If we look to Washington, D.C. for the answer, we discover a community of elected officials who seem to be adept only at opposing each other. Of course, this attitude is part of the overall problem. Our governing bodies cannot become representative of a gang war. Our national election is forthcoming. Here we go again. We shall elect either incumbents or first–time office holders. Will these men and women be willing to work effectively for the common good or will they become returning or new combatants in a do nothing congress? The real question will be one of whether or not the voting public will demand bi-partisan action or acquiesce to the "same old, same old?" In the gospels, Jesus warned us of the dangers a "house divided" and President Abraham Lincoln used this imagery for a national crisis that ultimately led to a great Civil War. A democracy is a challenging form of governing, and, by its nature, involves some head–butting, but compromise and mutually beneficial solutions must be possible. Admittedly, throughout our national history, the political scene has been contentious. When, however, the needs of the people become registered in the minds of these elected officials through the efforts of those very people – voters, action can take place.
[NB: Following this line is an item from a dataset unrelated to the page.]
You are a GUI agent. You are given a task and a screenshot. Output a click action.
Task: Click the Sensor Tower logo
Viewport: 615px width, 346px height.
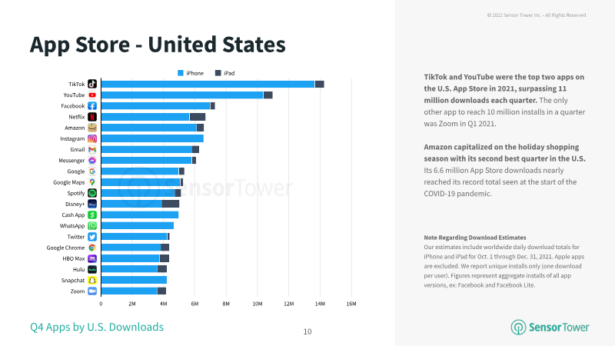550,328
We are waiting.

O, let my land be a land where Liberty
Is crowned with no false patriotic wreath,
But opportunity is real, and life is free,
Equality is in the air we breathe.
There's never been equality for me,
Nor freedom in this "homeland of the free,

Langston Hughes

I am beginning to become depressed. Thank God for Advent. It is a season of introspection, a season of spiritual growth, and a wonderful season of promise and hope. Advent is a time of feeling loved, worthwhile, and wanted by a God who reaches out for us as one who became one of us. Founded in this truth, we are capable of moving into the future with confidence. If people feel rooted in nothing, they only can view themselves and other people as nothing. Any effective response to the question of the difficulty of loving one another is to be found in the essential and substantive process to which we are called during the season of Advent.
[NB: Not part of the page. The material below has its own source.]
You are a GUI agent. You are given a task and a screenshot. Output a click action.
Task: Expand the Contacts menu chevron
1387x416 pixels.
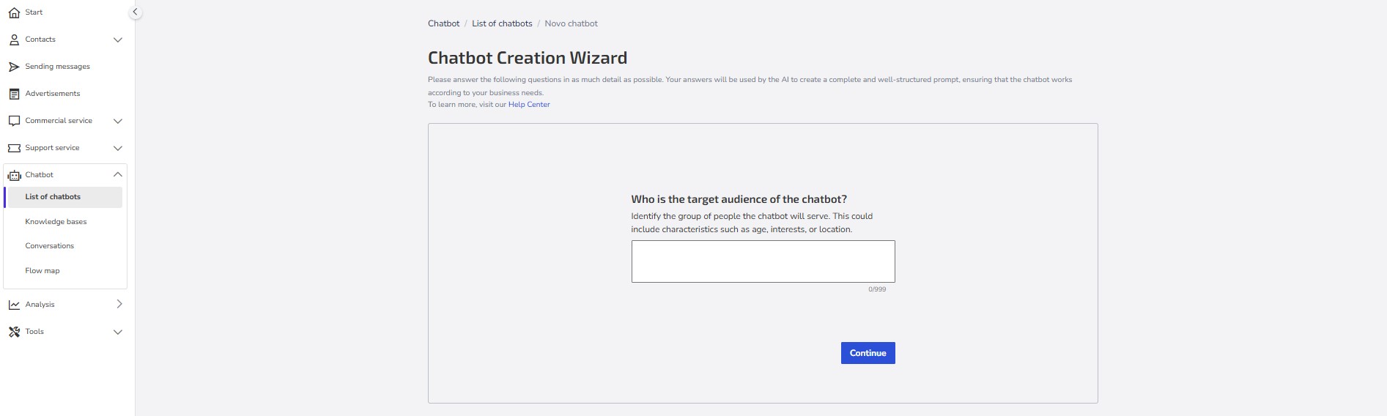[x=118, y=40]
If we are thoughtful, we can envision Advent as a time of preparation not only for Christmas Day, but also for every day. Our sins of commission and of omission are met with a resolve to mend a fractured conscience through the love of a healer and savior. If we view a world of the unlovable, or the very difficult to love, we need to remove the beam from our own eye in order to remove the speck from another's eye. Jesus calls us to affirm ourselves as loveable because we are loved and capable of loving. People have forgotten who they are. When one regains an awareness of being God's children and view others as such, the power of Advent can come to fruition.